Stored items from a collection
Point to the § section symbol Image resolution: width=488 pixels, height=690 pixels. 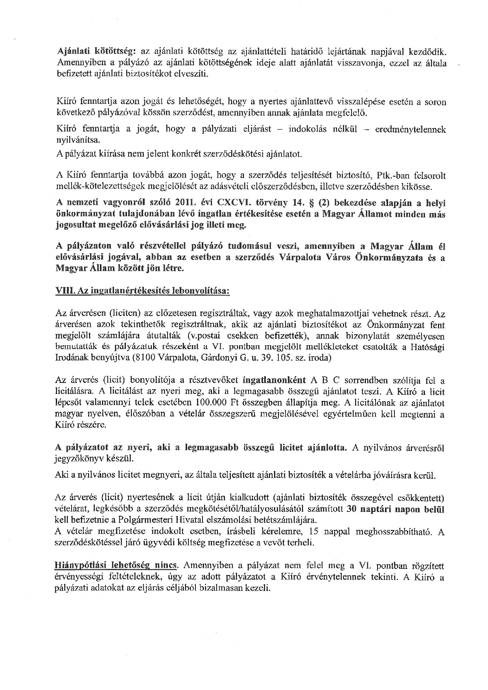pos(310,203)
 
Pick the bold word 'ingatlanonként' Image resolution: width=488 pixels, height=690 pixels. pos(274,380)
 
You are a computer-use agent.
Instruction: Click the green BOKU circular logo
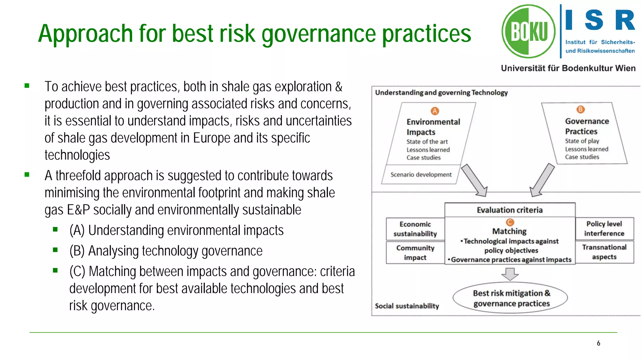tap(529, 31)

==

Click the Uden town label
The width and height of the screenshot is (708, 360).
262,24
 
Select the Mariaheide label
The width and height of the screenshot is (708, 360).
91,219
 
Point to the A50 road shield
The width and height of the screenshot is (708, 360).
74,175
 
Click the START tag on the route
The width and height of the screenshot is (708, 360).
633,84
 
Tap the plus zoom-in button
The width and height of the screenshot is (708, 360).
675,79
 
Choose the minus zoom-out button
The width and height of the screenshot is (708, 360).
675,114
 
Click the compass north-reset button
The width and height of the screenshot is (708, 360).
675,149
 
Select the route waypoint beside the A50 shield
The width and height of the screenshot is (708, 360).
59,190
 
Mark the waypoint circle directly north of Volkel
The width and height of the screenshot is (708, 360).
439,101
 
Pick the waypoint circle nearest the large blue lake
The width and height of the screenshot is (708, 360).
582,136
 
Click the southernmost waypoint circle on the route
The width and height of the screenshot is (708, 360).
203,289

_DIRECTIONS FOR THIS TASK_
Extract each line above that contains the string "circle". Case counts.

_FINAL ANSWER_
Mark the waypoint circle directly north of Volkel
Pick the waypoint circle nearest the large blue lake
Click the southernmost waypoint circle on the route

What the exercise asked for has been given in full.